(INFORMATION PROVIDED begins)
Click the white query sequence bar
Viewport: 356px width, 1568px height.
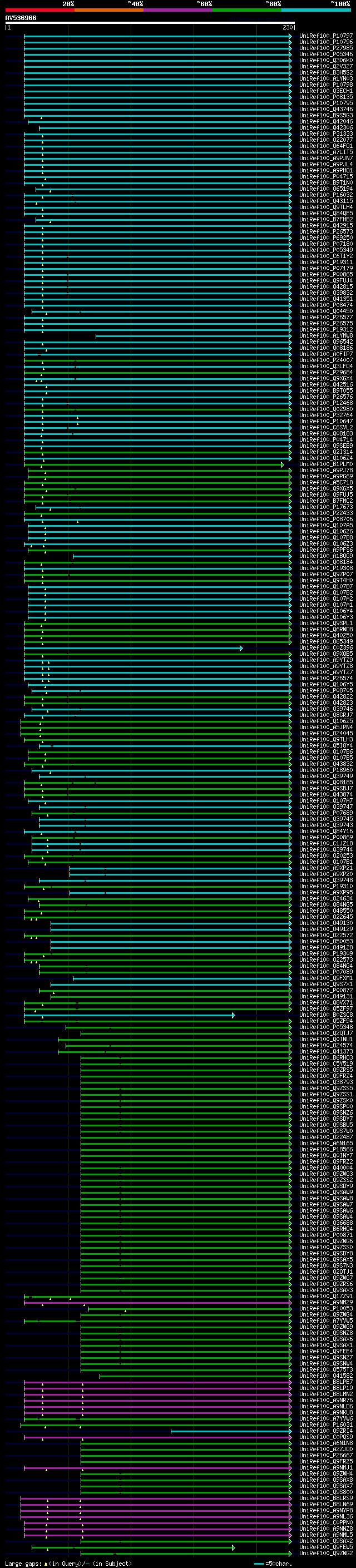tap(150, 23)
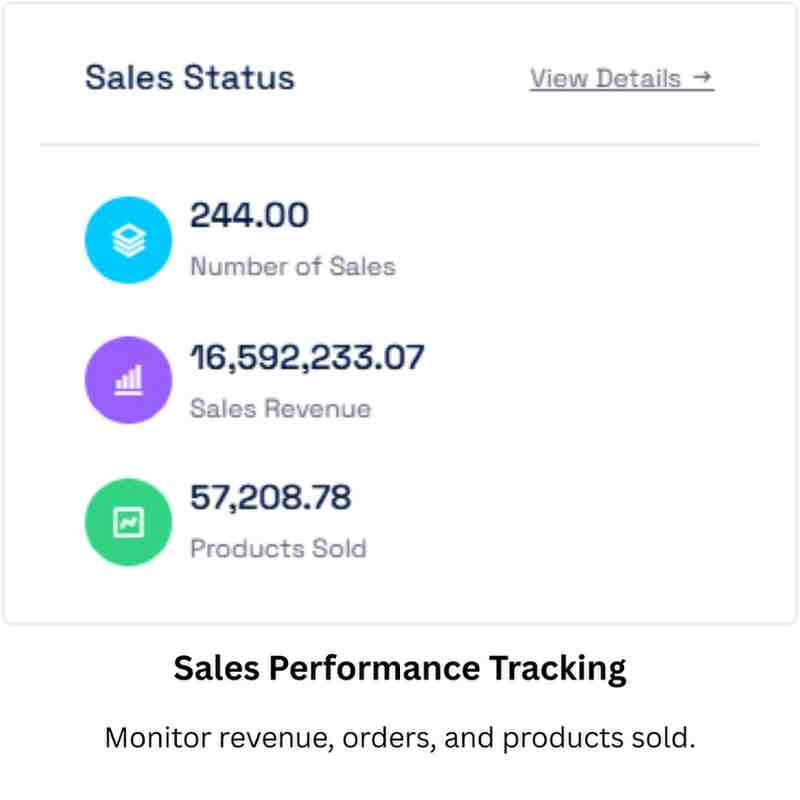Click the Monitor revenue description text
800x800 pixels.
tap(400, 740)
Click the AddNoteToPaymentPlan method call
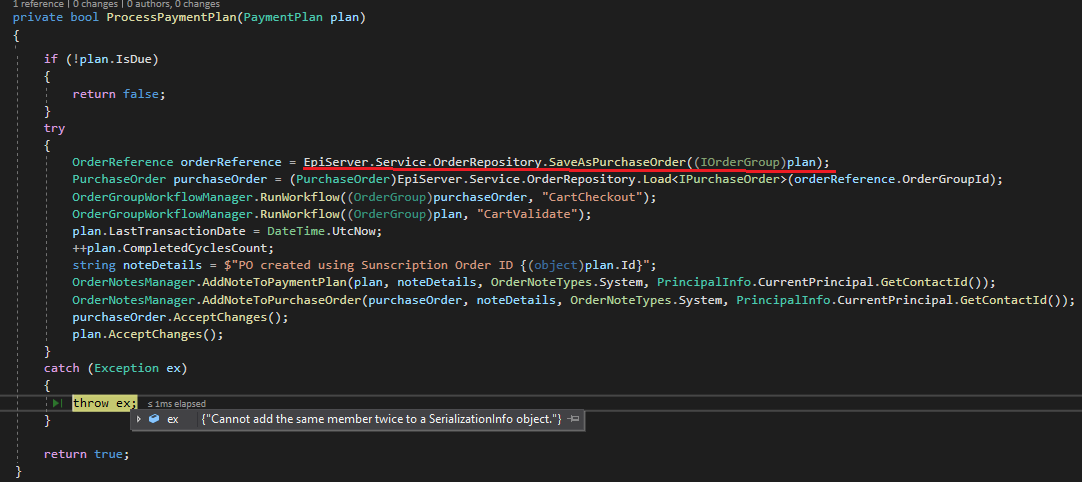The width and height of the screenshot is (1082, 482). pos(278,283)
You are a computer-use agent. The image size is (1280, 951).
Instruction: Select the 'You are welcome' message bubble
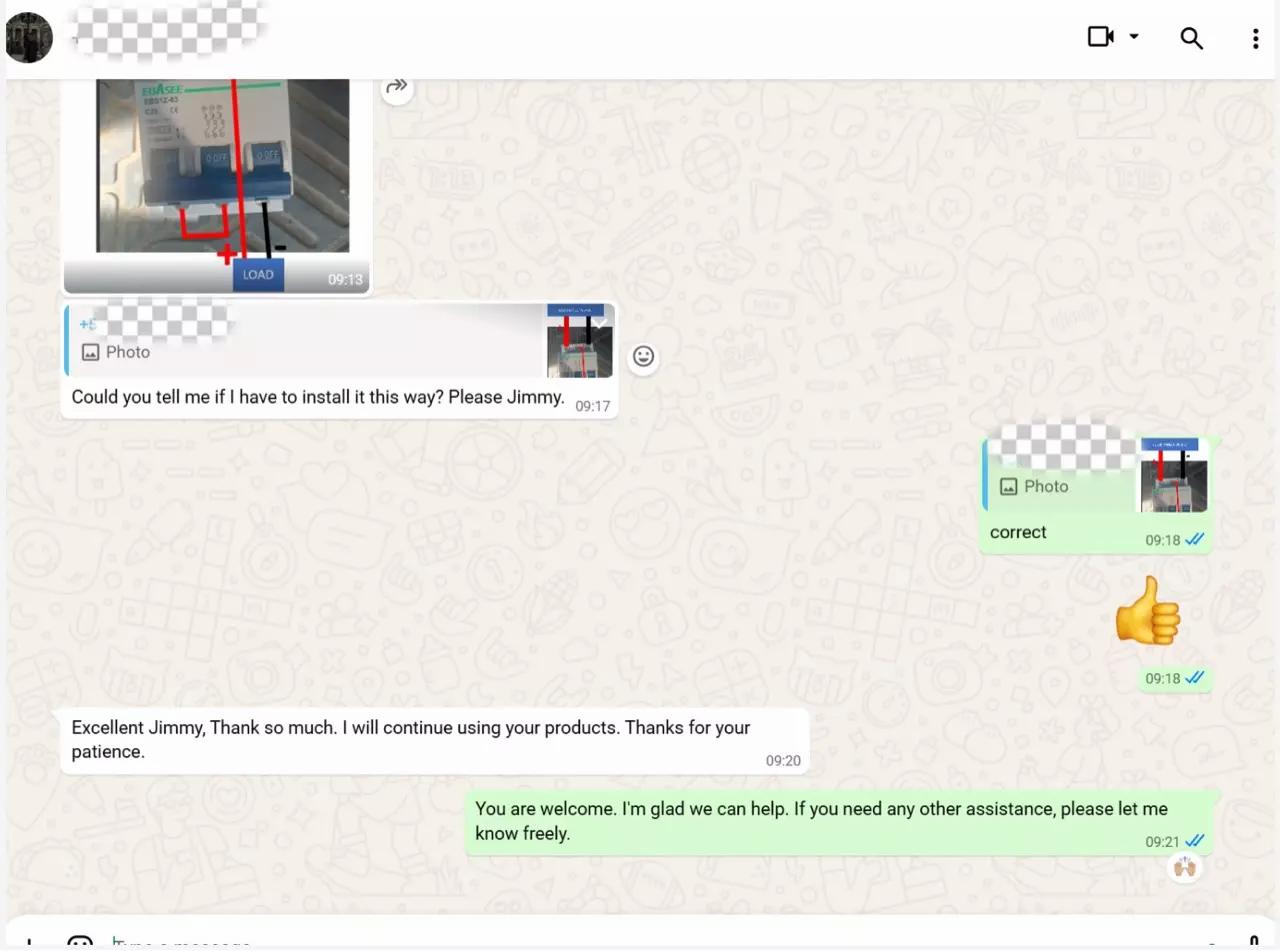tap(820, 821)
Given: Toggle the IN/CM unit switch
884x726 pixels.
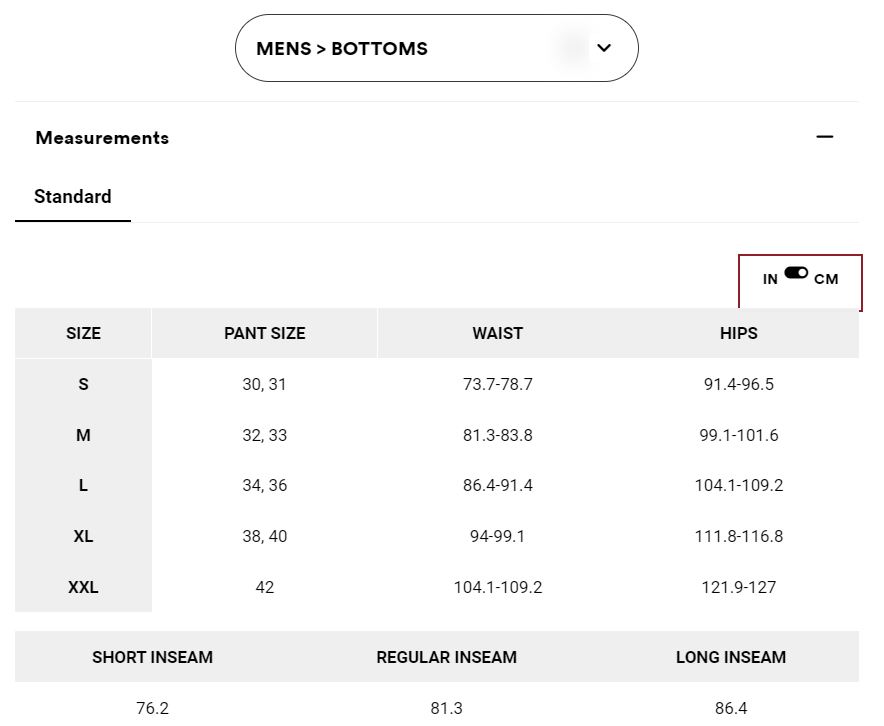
(INFORMATION PROVIDED ends)
(INFORMATION PROVIDED begins)
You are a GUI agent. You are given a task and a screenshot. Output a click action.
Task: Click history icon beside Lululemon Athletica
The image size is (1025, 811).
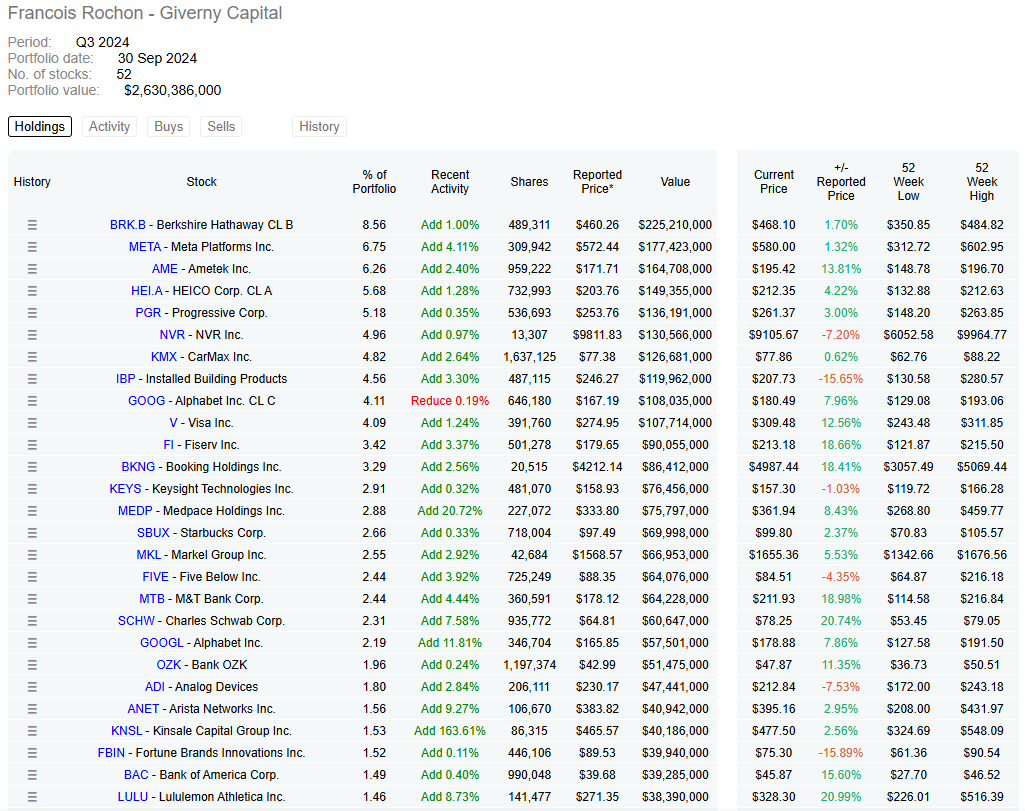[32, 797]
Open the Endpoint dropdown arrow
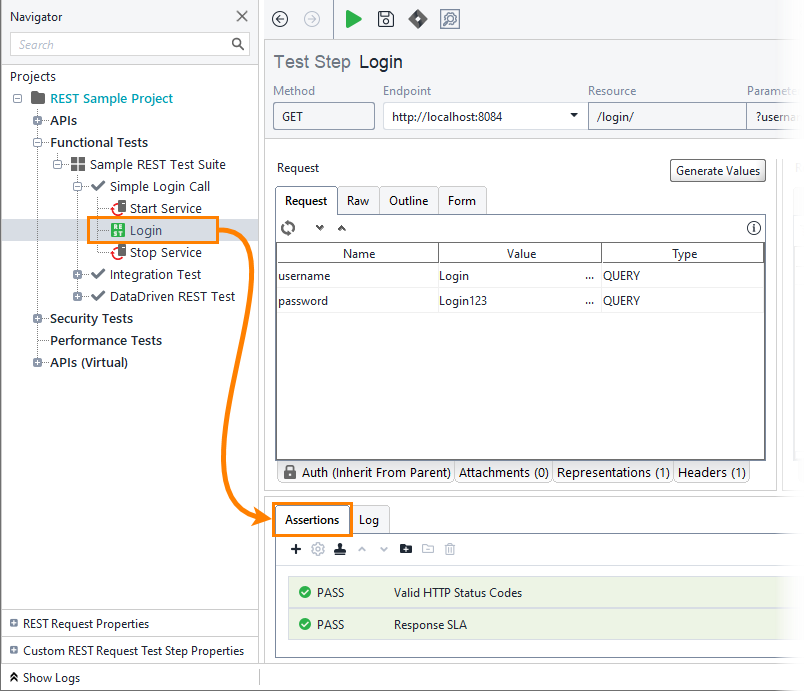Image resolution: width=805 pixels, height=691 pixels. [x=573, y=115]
(INFORMATION PROVIDED ends)
Could you set down, word for word, only the lines above from the line with "Given: Toggle the IN/CM unit switch" to the line with "884x726 pixels.", including both?

COMPLETED TASK
Given: Toggle the IN/CM unit switch
884x726 pixels.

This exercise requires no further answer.